In light of the preceding analysis, we find that the trial court could have determined that Jackson understood the nature of the failure to comply charge and the attempted felonious assault charge, and therefore we find that the trial court did not err in not specifically informing him of the elements of the two offenses.
As a final note, Jackson relies on our decision in State v.Blair (June 19, 1998), Clark App. No. 97-CA-67, unreported, to support his contentions. In Blair, we determined that the trial court had erred in accepting Blair's plea, because there was no evidence in the record that Blair had been advised by anyone of the nature of the charge of attempted rape. That is not the case here. Evidence exists that Jackson was advised by his attorney as to the nature of the offenses against him. Furthermore, as we stated above, Jackson signed the plea agreement, and was present in court when the prosecutor read a statement of the facts into the record. Thus, evidence does exist that Jackson was advised of the nature of the charges against him.
As such, Jackson's first assignment of error is overruled.
II. Appellant was denied effective assistance of counsel. Jackson argues that his trial counsel was ineffective for failing to ascertain that he understood the nature of the charges before him.

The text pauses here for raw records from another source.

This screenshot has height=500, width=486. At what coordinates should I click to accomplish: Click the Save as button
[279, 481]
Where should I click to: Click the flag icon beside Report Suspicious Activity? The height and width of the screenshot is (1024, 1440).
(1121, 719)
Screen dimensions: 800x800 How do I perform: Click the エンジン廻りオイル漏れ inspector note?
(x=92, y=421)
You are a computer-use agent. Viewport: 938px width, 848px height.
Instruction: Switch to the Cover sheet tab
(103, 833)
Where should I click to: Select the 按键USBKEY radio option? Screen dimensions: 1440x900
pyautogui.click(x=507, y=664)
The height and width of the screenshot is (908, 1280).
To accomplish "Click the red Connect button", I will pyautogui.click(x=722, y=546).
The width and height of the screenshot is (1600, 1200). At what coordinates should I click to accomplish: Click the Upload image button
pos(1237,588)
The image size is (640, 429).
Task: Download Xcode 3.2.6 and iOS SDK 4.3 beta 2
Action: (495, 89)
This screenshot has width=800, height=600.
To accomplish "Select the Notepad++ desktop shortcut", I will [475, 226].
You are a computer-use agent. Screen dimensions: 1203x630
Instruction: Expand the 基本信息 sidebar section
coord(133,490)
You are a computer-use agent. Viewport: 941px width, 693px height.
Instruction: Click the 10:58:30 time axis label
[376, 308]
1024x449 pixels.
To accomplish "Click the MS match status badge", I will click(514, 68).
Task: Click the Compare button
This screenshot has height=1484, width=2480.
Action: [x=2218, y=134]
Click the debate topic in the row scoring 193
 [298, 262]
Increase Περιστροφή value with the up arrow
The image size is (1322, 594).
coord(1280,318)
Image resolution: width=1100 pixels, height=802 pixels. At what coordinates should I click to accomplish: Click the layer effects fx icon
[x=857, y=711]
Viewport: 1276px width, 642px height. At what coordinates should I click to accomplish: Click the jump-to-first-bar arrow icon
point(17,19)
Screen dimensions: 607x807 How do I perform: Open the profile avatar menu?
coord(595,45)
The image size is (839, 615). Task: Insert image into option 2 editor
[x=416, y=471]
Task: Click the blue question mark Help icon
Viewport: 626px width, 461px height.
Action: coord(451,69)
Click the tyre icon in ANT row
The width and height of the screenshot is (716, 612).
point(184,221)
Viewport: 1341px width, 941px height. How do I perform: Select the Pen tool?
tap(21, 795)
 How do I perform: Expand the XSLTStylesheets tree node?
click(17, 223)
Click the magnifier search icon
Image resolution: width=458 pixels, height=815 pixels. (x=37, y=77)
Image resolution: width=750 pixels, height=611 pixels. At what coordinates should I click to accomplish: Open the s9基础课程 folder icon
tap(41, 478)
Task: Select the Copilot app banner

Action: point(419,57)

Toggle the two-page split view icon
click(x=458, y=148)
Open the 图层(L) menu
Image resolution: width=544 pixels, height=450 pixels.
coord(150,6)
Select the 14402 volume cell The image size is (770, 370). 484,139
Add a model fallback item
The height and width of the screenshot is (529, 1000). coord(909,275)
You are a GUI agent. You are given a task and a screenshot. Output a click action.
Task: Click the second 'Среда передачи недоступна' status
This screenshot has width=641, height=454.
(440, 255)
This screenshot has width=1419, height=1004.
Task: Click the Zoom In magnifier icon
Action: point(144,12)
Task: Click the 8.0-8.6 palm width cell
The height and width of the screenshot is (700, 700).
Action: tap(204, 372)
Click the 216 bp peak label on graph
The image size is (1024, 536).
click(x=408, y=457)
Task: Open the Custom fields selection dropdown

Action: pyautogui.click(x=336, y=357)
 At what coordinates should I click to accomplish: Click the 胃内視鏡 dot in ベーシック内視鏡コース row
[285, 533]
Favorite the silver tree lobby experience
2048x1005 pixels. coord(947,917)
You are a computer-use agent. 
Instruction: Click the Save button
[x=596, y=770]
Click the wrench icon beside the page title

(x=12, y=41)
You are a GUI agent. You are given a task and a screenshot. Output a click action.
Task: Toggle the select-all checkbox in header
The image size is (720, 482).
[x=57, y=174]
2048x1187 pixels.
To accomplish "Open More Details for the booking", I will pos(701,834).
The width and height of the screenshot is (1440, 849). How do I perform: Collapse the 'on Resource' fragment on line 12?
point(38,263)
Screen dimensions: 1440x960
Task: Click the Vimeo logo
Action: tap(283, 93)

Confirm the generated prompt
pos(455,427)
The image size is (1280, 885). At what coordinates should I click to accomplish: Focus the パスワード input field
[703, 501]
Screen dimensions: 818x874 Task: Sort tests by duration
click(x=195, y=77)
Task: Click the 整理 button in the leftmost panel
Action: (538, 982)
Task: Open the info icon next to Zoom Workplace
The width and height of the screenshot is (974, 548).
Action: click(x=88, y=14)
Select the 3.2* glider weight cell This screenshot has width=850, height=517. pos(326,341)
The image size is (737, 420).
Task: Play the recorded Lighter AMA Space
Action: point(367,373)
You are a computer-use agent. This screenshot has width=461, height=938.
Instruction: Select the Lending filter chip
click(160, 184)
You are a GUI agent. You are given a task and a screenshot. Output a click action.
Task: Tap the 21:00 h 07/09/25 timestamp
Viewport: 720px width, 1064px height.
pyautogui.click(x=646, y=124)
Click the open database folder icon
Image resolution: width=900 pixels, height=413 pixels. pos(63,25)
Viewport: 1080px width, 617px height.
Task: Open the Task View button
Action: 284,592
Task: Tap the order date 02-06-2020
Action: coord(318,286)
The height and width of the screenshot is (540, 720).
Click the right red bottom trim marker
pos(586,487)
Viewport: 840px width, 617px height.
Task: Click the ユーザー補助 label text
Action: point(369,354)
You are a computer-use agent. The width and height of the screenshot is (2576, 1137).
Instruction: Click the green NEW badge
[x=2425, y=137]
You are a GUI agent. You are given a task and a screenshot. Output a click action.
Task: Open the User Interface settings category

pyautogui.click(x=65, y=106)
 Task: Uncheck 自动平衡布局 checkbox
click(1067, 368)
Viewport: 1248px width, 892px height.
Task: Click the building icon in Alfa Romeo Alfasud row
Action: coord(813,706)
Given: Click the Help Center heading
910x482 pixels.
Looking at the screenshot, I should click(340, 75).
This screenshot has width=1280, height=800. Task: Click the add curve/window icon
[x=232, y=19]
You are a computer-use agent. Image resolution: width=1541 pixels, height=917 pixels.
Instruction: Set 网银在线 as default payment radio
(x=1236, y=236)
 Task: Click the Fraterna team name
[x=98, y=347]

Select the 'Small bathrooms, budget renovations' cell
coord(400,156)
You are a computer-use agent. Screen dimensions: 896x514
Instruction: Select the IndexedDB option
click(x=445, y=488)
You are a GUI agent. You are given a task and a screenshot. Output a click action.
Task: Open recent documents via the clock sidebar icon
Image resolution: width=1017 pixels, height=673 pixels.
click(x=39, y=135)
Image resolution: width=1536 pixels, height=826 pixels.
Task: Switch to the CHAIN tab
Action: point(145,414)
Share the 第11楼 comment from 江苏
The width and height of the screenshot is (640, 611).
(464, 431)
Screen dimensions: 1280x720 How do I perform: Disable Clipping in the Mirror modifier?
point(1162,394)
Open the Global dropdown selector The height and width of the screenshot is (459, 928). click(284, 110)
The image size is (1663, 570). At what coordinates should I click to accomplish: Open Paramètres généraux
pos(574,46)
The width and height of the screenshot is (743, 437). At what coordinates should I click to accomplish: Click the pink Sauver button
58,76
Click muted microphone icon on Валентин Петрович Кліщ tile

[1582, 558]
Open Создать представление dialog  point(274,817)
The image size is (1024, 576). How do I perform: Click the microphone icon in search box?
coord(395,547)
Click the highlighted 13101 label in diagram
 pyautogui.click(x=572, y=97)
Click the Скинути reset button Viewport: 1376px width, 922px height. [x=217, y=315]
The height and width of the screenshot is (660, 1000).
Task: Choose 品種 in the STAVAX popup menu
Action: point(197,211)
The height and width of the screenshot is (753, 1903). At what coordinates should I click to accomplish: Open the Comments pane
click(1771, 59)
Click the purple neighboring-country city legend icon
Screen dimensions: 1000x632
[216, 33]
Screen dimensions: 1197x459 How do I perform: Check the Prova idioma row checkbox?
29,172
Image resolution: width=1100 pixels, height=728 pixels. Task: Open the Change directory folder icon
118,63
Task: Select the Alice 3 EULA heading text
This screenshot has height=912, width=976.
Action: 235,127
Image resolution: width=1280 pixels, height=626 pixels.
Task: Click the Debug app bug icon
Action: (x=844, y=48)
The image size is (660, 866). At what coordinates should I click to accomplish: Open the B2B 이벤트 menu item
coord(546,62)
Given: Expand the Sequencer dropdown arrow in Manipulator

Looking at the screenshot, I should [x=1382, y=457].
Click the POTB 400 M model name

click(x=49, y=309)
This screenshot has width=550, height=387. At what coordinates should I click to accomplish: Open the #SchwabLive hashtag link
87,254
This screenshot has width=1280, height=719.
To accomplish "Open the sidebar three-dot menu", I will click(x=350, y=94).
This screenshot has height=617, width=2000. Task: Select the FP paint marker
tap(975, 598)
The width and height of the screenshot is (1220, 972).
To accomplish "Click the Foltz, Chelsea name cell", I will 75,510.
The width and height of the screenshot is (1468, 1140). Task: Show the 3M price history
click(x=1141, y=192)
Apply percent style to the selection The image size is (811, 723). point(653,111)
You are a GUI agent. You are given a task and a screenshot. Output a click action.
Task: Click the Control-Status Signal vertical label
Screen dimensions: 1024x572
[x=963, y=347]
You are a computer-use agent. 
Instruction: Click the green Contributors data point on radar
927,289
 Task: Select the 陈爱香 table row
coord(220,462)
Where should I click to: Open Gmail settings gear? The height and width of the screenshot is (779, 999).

In light of our discussion in the first assignment of error, we find no error on behalf of Jackson's trial counsel.
Jackson's second assignment of error is overruled.
Judgment affirmed.
BROGAN, J. and WOLFF, J., concur.
1 Although represented by counsel during this appeal, Jackson has submitted a pro se reply brief. We will not consider this brief, as it is our policy to not consider pro se briefs by defendants who are represented by counsel. State v. Cole (May 23, 1997), Greene App. No. 96 CA 71, unreported.